The article makes some interesting points, but the author shows a complete detachment from reality by advocating against CloudFormation and CDK with simplistic and twisted logic (if any).
An interesting read in spite of this.
I’m not a fan of CDK as it seems to just introduce more cognitive load for developers and ops (as soon as something goes wrong / gets difficult), often long after the original authors have moved onto new shinier projects.
It’s yet another way to create snowflakes, but it’s not the worst, precisely because it uses CF behind the scenes.
If there were an org-wide (or “platform engineering”) strategy based on CDK, it would be different. The same goes for pretty much any infrastructure management tooling choice.
I’m not a fan of CDK as it seems to just introduce more cognitive load for developers and ops (as soon as something goes wrong / gets difficult), often long after the original authors have moved onto new shinier projects.
I don’t think so. If anything, CDK contributes to not only simplify deployments of complex web applications but it also makes said deployments testable and verifiable. Also, features such as constructs and basic modularization contribute to simplify and clarify any deployment. I don’t know of any IaC tool that handles this better than CDK, frankly.
For deploying applications and associated infra in one fell swoop (often using higher level AWS compute services), it works well enough. In those cases, the dev teams are the infra and support teams, and it is an integrated part of their deployment pipelines. All good, probably.
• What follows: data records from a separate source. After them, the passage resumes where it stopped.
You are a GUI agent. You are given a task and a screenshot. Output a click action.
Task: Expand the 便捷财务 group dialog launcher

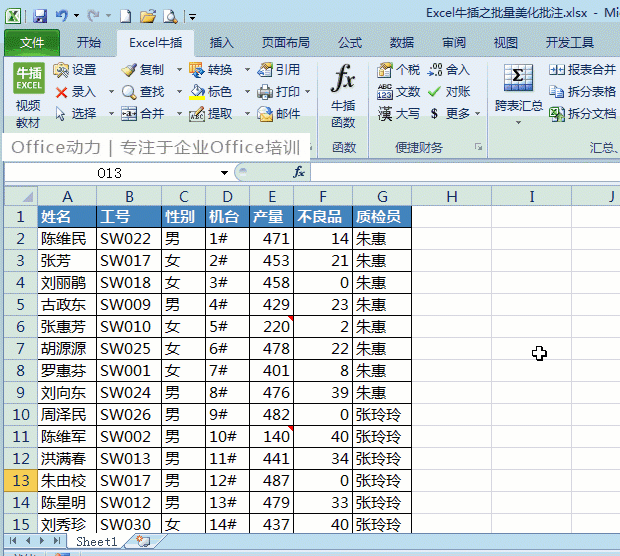[478, 148]
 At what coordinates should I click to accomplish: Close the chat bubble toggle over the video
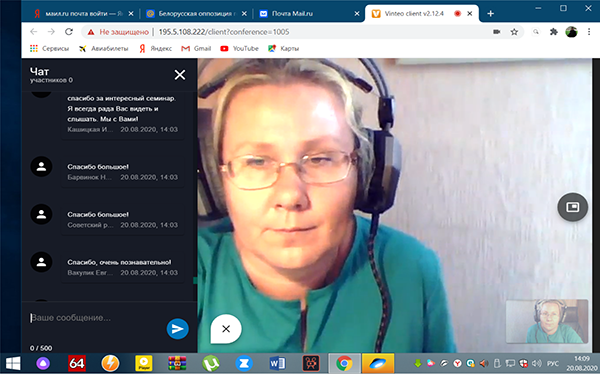(x=226, y=329)
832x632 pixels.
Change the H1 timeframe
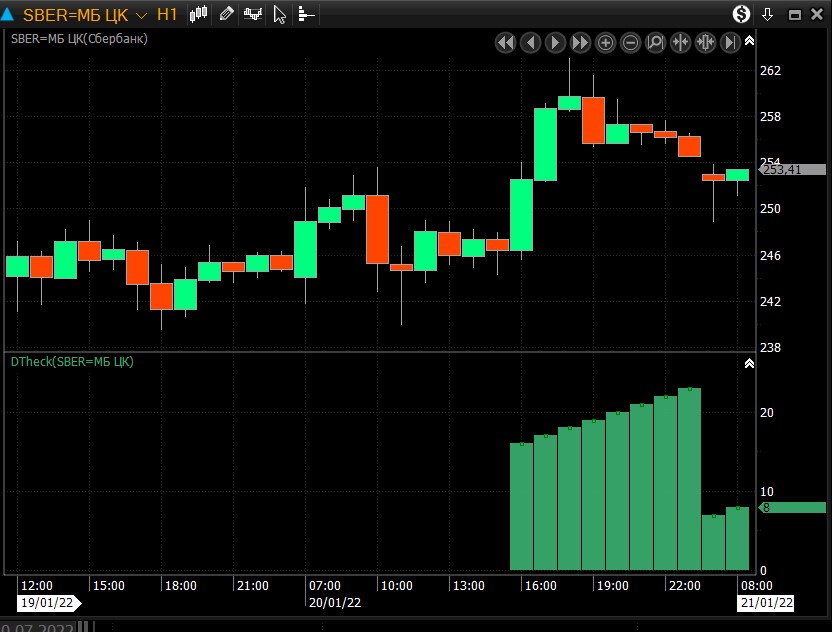point(167,15)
Then you have a very typical scenario in larger companies, where you have a mix of centrally managed services (eg. Kubernetes clusters and VPCs/networking) shared by multiple teams and services, custom API gateways, and the dev teams of java/js developers fresh out of college who typically just want to write code and have it talk to a backend DB which they don’t particularly want to support. With services having to be supported for 10+ years, developers will come and go, and sometimes just go, leaving legacy apps and infra that need to be supported by some poor sods in low cost countries, along with CF, TF, Ansible, custom scripts, operators, and manually provisioned infra. In such an organization, you must encourage (and wherever possible enforce) standards.
If CDK is the company standard, and therefore well understood and supported, with guidelines and company standard libraries, then great. If not, it will be another snowflake.
One of the key advantages of AWS had been that you could rely on a service being around long term. Anyone building a product/service around Google knows they’re taking a risk that the whole rug can be pulled when they get bored with it. This isn’t just for consumer services, but enterprise ones, like Google IOT (https://www.techradar.com/news/google-cloud-is-closing-iot-core-leaving-devices-stranded).
Having said that, it’s been really disappointing seeing AWS slowly close down access to services like CodeCommit (which will have impact on other Code*) services.
The article lists a bunch of duplicative or half-baked services. The dupes at least give people somewhere else to go. And the half-baked ones (like Blockchain) never really got much traction but are still useful since you get the whole AWS security model and IAM access rules.
But deprecating CFN and CDK is the most braindead idea I’ve ever heard. I have no love for CFN and hope to never see another line of it in YAML or JSON ever again. And that also goes for Terraform.
The reason CFN is so slow is directly because of its state management and drift tracking, including rollback. CFN also closely tracks service changes so each time there’s an update, all APIs, docs, and CLI tools update as well.
CDK was built on top of CFN because going back and creating yet another IaC interface and keeping it uptodate would be prohibitive, given how many services there are.
CDK is a great idea. Their L1 stacks give basic access to all CFN. L2 stacks make it dead easy to bring up services with sane defaults and without messing things up. L3 stacks make you feel like god, smashing together planets and creating galaxies with a few lines of code.
The reason they’re slow is because there’s so much state/drift/dependency tracking. The reason they keep a local cache is to try to speed it up. The reason you check the context into repo is so others working on the same project get all the benefits of caching and settings without now having to add yet another layer of cross-team consistency checking.
Advocating for closing down more services is just plain stupid.